"The irony is that blacks are the least likely group to abuse prescription drugs."
Emergency room doctors are prescribing strong narcotics more often to patients who complain of pain, but minorities are less likely to get them than whites, a new study finds. Even for the severe pain of kidney stones, minorities were prescribed narcotics such as oxycodone and morphine less frequently than whites.The rest of the AP article on this, sans cranky formatting, but with theories as to the WHY of this, is here.The analysis of more than 150,000 emergency room visits over 13 years found differences in prescribing by race in both urban and rural hospitals, in all U.S. regions and for every type of pain.
"The gaps between whites and nonwhites have not appeared to close at all," said study co-author Dr. Mark Pletcher of the University of California, San Francisco.
The study appears in Wednesday's Journal of the American Medical Association. Prescribing narcotics for pain in emergency rooms rose during the study, from 23 percent of those complaining of pain in 1993 to 37 percent in 2005.
Even with the increase, the racial gap endured. Linda Simoni-Wastila of the University of Maryland, Baltimore, School of Pharmacy said the race gap finding may reveal some doctors' suspicions that minority patients could be drug abusers lying about pain to get narcotics.

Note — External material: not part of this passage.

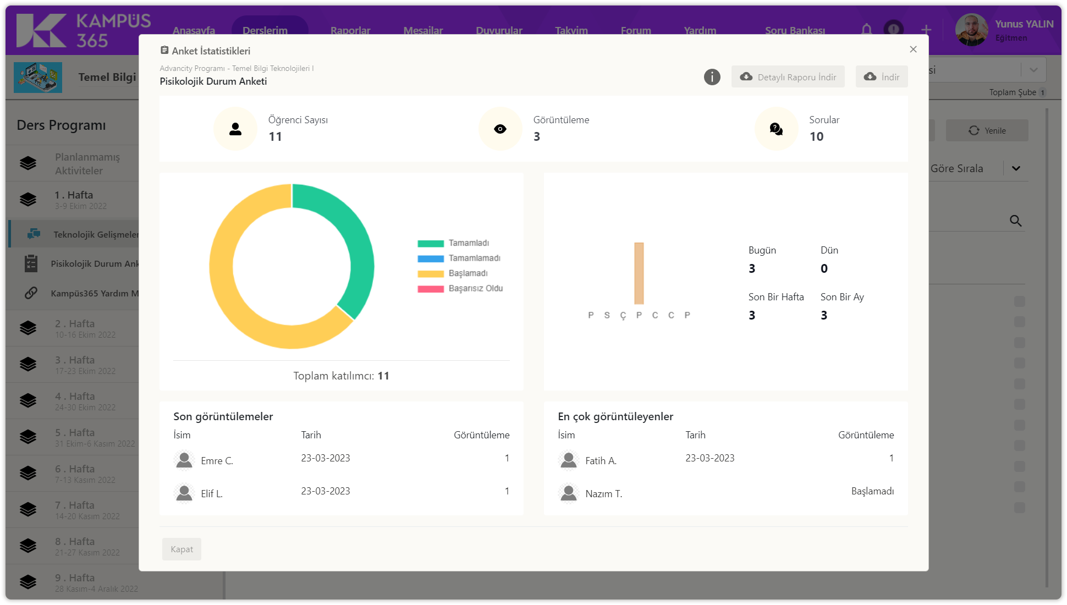
Task: Click the 1. Hafta layers icon
Action: coord(28,199)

The irony, she said, is that blacks are the least likely group to abuse prescription drugs. Hispanics are becoming as likely as whites to abuse prescription opioids and stimulants, according to her research.
In the study,
opioid narcotics were prescribed in
31 percent of the pain-related visits involving whites,
28 percent for Asians,
24 percent for Hispanics
and 23 percent for blacks.Minorities were slightly more likely than whites to get aspirin, ibuprofen and similar drugs for pain.
In more than 2,000 visits for kidney stones,
whites got narcotics 72 percent of the time,
Hispanics 68 percent,
Asians 67 percent
and blacks 56 percent.
This is the original.
White people. Can't hardly see 'em half of the time, but they seem to get all the good stuff.